SARRI E L’EUROPA LEAGUE. Osservo che, anche a Napoli non hanno mai dimenticato Bianchi. Gli occhi si iluminano: «Io sono di parte e la premessa è doverosa. Ma non è per questo che affermo: Napoli, è l’anno buono. E non per la legge statistica dei grandi numeri, ma per i grandi numeri della squadra di Sarri. Non lo conosco, devo dire che è bravissimo E’ un piacere vedere in azione il suo collettivo. Giocano tutti a memoria. Il calcio è una cosa semplice: quando uno ha il palllone e tutti gli altri restano fermi, non vai da nessuna parte; quando uno ha il pallone e gli altri si muovono sapendo ciò che devono fare, è tutta un’altra musica. E’ quella che suona il Napoli. Quest’anno gioca per vincere lo scudetto. Negli ultimi cinque anni il Napoli è arrivato duevolte secondo, due volte terzo, una volta quinto. Quando si acquisisce questa continuità di piazzamenti, lo scudetto non diventa più una chimera. Anche se la rivale si chiama Juve, alla quale vanno riconosciuti grandi meriti: è l’unica società italiana di livello europeo, è abituata vincere, ha un organico fortemente competitivo. Ma, oggi,a Napoli, sono cambiate molte cose.

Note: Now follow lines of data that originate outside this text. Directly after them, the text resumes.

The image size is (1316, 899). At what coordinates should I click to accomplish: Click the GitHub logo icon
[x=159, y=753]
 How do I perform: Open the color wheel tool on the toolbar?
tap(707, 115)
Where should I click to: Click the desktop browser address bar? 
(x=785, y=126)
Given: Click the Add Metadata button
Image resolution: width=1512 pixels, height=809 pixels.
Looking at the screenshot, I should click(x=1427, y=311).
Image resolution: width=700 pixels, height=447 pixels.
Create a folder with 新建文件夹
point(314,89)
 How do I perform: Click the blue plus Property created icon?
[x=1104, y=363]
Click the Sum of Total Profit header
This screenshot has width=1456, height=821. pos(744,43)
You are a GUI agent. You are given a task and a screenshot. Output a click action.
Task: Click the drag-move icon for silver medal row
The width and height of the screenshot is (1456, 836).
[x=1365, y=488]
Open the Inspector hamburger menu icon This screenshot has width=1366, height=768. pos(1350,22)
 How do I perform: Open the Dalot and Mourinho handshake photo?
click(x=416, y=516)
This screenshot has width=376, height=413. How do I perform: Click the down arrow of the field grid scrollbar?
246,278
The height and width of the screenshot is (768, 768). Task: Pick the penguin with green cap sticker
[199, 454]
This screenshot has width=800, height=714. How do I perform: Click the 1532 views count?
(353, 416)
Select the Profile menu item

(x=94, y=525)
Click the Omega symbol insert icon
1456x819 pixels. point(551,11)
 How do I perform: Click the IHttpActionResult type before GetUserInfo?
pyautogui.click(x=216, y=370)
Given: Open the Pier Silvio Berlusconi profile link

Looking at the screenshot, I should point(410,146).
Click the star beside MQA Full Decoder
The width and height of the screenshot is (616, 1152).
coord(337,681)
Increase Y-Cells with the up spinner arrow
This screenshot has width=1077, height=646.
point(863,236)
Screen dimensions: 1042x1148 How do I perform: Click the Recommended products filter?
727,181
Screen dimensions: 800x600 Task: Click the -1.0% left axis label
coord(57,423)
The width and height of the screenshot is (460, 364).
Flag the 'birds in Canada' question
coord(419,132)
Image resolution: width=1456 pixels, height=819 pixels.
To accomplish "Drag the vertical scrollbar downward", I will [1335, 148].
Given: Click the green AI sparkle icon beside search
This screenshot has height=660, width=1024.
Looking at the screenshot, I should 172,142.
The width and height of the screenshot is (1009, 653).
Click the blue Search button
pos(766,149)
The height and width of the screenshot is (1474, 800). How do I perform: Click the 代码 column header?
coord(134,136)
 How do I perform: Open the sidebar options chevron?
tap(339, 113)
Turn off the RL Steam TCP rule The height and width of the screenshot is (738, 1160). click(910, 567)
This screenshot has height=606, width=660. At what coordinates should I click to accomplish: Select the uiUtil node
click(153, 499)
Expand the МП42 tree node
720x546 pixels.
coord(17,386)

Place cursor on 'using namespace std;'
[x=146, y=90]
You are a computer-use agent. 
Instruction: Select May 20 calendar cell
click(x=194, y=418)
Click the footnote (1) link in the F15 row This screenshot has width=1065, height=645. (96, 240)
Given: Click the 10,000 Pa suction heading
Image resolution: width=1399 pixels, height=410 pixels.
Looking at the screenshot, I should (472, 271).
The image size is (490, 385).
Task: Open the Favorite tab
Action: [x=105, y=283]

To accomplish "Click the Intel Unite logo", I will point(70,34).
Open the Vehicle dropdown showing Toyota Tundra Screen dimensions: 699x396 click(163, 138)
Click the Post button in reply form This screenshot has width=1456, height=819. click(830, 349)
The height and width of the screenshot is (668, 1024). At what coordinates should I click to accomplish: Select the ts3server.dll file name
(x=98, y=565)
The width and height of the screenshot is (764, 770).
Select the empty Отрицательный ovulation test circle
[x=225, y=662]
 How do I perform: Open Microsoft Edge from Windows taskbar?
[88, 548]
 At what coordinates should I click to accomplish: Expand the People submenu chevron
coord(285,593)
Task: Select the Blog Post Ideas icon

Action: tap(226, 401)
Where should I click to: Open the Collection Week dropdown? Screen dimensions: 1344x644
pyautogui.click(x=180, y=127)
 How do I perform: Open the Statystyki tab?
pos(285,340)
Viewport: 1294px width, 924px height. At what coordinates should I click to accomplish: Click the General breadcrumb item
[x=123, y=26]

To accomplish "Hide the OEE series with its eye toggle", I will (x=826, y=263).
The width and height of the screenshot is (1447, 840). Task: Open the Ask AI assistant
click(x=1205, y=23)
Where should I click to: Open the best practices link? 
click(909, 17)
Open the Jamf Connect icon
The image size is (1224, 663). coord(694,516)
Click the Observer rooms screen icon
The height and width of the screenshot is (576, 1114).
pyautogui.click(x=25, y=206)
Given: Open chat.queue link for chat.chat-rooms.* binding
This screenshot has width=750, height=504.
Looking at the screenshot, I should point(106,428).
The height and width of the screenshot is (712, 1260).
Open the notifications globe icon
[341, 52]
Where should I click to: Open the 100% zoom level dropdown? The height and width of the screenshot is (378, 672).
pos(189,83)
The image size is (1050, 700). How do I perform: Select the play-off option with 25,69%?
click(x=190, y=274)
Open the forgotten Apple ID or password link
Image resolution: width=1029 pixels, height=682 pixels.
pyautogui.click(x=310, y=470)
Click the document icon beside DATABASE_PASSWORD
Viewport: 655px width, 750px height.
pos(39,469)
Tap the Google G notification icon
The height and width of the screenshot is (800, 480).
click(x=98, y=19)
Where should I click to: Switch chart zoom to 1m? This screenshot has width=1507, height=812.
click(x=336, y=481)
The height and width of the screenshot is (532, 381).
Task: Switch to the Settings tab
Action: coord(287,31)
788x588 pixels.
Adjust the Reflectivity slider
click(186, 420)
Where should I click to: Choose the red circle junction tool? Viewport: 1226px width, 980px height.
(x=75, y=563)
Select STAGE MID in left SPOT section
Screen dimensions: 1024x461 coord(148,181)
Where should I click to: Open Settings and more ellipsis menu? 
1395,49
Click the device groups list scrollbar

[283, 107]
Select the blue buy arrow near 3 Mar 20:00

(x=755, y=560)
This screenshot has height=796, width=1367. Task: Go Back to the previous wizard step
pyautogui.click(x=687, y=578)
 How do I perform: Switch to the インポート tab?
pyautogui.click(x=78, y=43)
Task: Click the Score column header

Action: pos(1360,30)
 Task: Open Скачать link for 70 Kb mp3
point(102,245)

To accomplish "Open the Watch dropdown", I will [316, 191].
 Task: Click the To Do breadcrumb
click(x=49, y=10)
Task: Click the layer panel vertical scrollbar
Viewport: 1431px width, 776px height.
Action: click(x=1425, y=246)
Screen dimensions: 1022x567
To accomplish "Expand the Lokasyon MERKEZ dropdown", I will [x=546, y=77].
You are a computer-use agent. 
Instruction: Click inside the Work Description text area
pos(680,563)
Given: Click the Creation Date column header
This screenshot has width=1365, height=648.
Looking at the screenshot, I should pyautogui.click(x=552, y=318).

L’ambiente è unito, la stessa eliminazione dalla Champions League è stata assorbita bene. Ricordo che, quando perdevamo una partita di troppo, Pesaola faceva finta di dare le dimissioni così noi lo invitavamo a ritirarle. Nel settembre dell’86, quando Diego sbagliò il rigore decisivo e il Tolosa ci eliminò nel primo turno di Coppa Uefa, le critiche furono talmente aspre che, rientrato a Napoli, dissi alla mia famiglia: tornate a Bergamo. Adesso c’è il Lipsia e si discute tanto se Sarri debba trascurare l’Europa League, ma in questo momento l’Europa League non conta niente rispetto al campionato. Se un giocatore riporta anche solo un microtrauma, non ha il tempo per recuperare visto che si va in campo ogni tre giorni. E la Juve, per contro, ha una rosa tale che le permette di fronteggiare ogni emergenza».